◆ Written problem ◆
In the lines from the one containing "Task: Click the 万景录等级 progress bar" through the end of the records, change "blue cube icon" to "blue square icon" and leave the rest as it is. Give only those lines, without the pictures.

— BEGIN —

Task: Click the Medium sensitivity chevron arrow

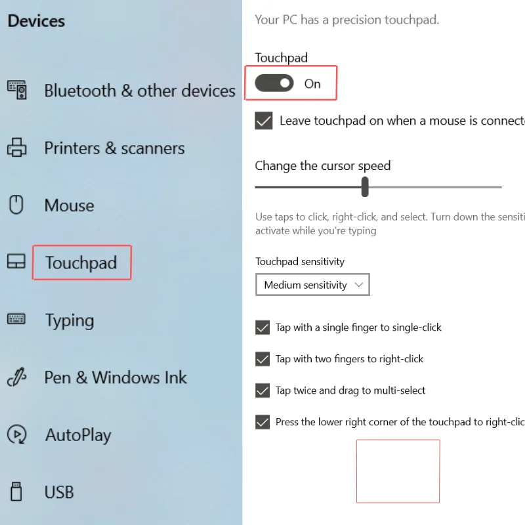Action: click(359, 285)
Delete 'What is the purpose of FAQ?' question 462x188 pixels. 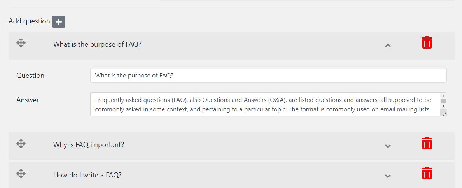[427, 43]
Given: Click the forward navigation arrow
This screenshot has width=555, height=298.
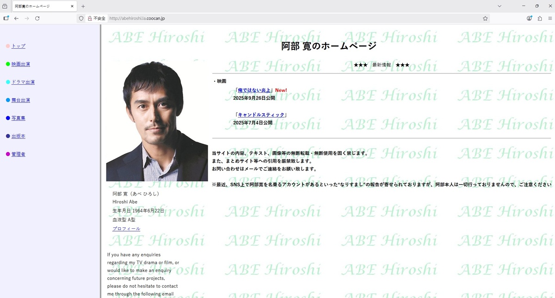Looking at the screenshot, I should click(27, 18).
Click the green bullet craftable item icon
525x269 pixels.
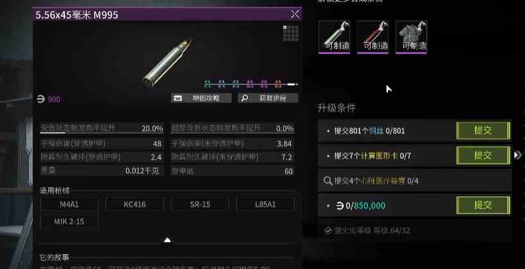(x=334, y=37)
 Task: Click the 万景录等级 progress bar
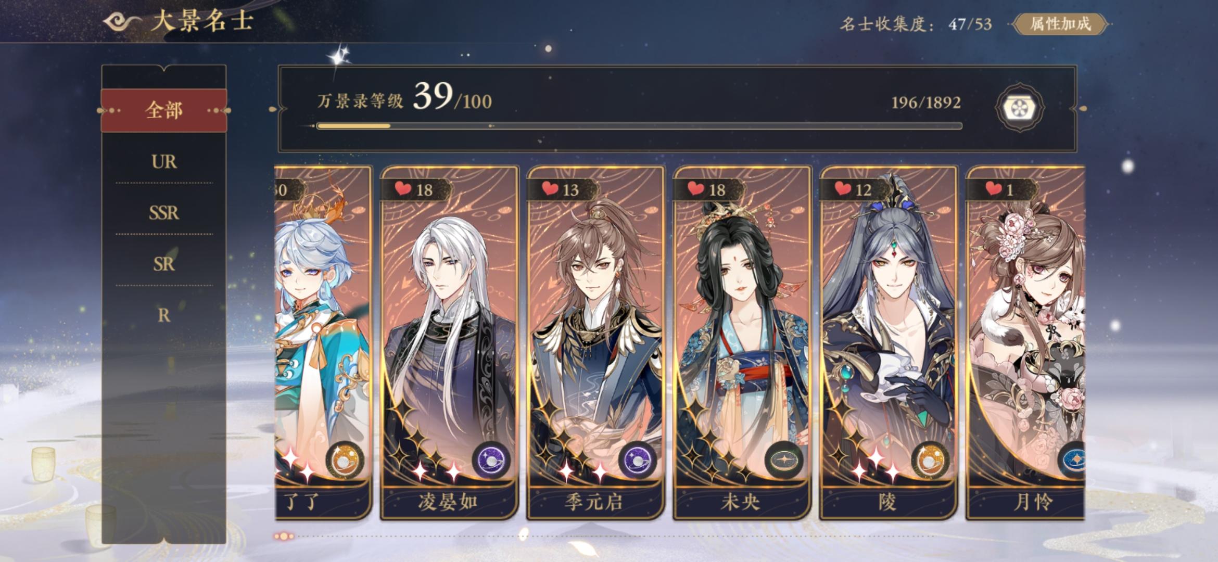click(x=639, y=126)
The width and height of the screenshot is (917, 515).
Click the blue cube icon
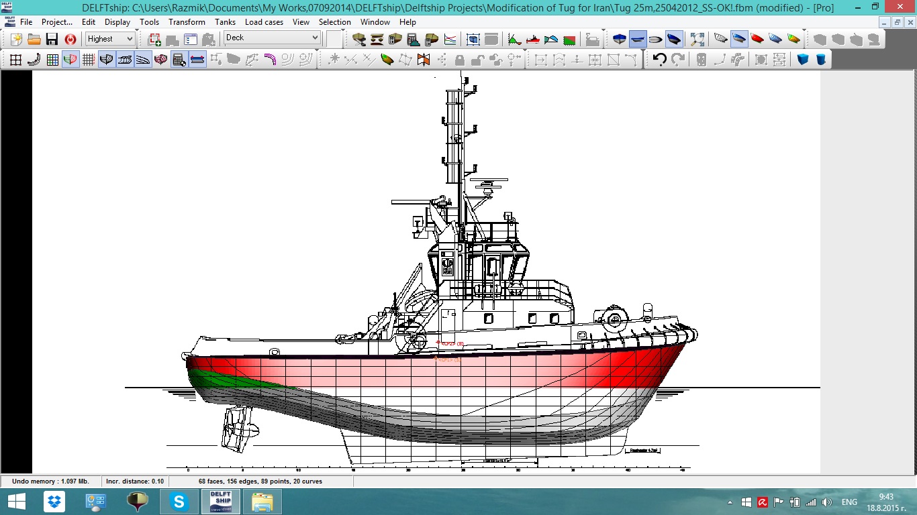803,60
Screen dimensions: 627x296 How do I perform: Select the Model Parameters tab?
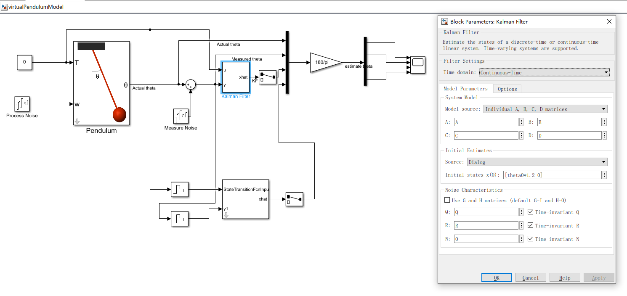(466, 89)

— END —

◆ Task output ◆
 Task: Click the 万景录等级 progress bar
click(x=639, y=126)
The width and height of the screenshot is (917, 515).
Click the blue square icon
803,60
Screen dimensions: 627x296 How do I perform: Select the Model Parameters tab?
(466, 89)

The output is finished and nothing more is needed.